Umat Islam harus menyadari bahwa kemuliaan bukan berasal dari darah, tetapi dari ketaatan kepada Allah.
2. Mendidik Generasi agar Cinta Ukhuwah dan Keadilan.
Pendidikan Islam harus menanamkan nilai persaudaraan lintas latar belakang — mencintai sesama mukmin tanpa melihat asal-usulnya.
3. Menegakkan Keadilan Sosial dan Meritokrasi.
Jabatan dan kepercayaan diberikan berdasarkan amanah dan kemampuan, bukan hubungan kekerabatan.
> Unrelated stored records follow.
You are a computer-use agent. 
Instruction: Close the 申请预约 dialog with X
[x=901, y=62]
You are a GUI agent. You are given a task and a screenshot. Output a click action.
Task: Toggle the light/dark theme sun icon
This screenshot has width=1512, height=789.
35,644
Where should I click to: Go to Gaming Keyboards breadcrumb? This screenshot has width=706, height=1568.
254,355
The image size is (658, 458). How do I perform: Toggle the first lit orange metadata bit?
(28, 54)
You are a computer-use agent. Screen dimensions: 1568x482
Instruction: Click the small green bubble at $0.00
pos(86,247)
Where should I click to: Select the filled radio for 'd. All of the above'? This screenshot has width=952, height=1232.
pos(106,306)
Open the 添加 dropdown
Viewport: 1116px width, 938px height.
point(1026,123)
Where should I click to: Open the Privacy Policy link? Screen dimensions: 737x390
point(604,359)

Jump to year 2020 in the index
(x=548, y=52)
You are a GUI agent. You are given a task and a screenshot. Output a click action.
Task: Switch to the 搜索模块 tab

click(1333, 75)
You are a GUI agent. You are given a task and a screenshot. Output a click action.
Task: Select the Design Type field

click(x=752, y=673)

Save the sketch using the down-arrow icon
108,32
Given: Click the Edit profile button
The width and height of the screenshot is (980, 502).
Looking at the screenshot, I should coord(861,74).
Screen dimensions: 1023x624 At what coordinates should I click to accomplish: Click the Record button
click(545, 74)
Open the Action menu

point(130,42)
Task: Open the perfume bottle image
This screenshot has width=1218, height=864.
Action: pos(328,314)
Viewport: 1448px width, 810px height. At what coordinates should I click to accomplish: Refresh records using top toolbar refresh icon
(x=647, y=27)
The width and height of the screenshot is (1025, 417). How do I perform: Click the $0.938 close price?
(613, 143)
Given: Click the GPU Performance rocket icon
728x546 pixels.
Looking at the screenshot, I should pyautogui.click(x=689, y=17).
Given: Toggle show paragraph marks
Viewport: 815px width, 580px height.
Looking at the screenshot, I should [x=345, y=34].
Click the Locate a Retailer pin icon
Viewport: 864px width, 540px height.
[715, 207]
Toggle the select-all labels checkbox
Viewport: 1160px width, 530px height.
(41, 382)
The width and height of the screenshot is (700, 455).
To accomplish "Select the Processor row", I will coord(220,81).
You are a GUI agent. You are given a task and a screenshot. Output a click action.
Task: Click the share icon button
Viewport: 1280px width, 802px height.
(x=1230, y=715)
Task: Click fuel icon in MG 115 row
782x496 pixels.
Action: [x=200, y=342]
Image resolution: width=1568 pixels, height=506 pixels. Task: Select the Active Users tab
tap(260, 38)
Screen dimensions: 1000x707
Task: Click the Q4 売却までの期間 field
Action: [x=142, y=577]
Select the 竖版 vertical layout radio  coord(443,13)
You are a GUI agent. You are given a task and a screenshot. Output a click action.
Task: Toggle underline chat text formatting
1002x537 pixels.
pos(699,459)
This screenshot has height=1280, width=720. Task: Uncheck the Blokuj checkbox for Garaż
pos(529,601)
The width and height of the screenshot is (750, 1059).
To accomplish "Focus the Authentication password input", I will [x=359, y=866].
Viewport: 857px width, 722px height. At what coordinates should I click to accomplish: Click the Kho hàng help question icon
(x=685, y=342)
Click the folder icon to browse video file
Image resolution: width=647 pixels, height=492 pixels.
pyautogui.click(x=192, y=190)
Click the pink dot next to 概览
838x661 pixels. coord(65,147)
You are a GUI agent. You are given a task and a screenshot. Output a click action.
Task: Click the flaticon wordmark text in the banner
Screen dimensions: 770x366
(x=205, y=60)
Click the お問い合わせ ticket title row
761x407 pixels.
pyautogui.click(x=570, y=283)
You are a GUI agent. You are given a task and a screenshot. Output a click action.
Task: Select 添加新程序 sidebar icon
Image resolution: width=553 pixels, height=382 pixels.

4. Menumbuhkan Solidaritas Umat.
Seorang Muslim harus merasa bahwa penderitaan saudaranya di tempat lain adalah bagian dari dirinya sendiri.
Rasulullah ﷺ bersabda:
"Perumpamaan kaum mukminin dalam cinta dan kasih sayang mereka seperti satu tubuh: bila satu anggota sakit, seluruh tubuh merasakan demam dan tidak bisa tidur."
(HR. Bukhari dan Muslim)
Penutup: Membangun Kembali Ukhuwah di Atas Landasan Iman
Ikatan kesukuan bisa menjadi kekuatan bila diarahkan untuk kebaikan — seperti gotong royong, solidaritas sosial, dan budaya saling menolong. Namun, ketika ia berubah menjadi fanatisme dan kebanggaan sempit, maka ia menjadi sumber kehancuran sosial dan moral.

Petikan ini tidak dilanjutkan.